Éléments extraordinaires et éléments exceptionnels
March 13, 2008 – 5:17 pm
Une des préoccupations essentielles de l’analyste financier est de déterminer la capacité bénéficiaire de l’entreprise, c’est à dire le bénéfice que celle ci peut réaliser de manière durable. La structure du compte de résultat a pour but de l’aider dans cette tâche en isolant les opérations et événements qui ne sont pas censés se reproduire de manière régulière. Selon les cas, les produits et les charges sont ventilés selon la distinction courant/exceptionnel ou l’opposition ordinaire/extraordinaire. Ces deux modes de classement n’étant pas équivalents, il en résulte une grande confusion quant à la signification des éléments en cause.

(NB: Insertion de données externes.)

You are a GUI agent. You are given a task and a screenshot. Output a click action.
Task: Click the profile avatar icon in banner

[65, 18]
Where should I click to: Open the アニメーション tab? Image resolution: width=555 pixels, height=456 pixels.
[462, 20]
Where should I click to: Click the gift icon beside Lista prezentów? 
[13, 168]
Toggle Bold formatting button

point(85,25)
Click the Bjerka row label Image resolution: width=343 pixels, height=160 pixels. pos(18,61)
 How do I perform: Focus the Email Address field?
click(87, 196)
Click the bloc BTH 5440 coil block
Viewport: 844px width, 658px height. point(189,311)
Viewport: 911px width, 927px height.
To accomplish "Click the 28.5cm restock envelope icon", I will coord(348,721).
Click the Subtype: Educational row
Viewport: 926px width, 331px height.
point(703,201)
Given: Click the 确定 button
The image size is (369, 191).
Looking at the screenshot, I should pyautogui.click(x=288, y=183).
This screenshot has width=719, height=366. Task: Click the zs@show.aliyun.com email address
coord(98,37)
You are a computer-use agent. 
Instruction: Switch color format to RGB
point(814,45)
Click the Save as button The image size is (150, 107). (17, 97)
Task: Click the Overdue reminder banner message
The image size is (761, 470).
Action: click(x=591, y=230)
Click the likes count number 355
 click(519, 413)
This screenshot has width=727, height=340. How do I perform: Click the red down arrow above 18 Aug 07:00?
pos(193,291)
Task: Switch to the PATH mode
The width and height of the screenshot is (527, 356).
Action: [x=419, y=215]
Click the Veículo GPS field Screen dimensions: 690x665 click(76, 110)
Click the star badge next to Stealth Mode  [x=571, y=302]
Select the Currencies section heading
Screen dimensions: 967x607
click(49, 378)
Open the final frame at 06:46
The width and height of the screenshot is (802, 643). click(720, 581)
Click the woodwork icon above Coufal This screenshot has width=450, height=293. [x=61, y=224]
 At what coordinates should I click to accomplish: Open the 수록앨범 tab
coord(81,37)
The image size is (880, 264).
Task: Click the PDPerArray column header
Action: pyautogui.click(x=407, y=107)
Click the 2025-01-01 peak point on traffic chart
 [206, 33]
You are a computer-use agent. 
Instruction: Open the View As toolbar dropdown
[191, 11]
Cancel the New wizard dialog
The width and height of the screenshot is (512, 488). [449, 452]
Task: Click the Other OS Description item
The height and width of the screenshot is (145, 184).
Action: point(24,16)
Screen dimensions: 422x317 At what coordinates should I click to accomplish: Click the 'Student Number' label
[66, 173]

La distinction courant/exceptionnel est celle généralement utilisée dans les pays d’Europe continentale. Fondée sur la fréquence des opérations ou des événements, elle oppose ceux qui se reproduisent régulièrement à ceux qui ont un caractère inhabituel. Ainsi, la défaillance d’un gros client pourra être considérée comme un élément exceptionnel si la perte correspondante dépasse les montants habituellement supportés par l’entreprise.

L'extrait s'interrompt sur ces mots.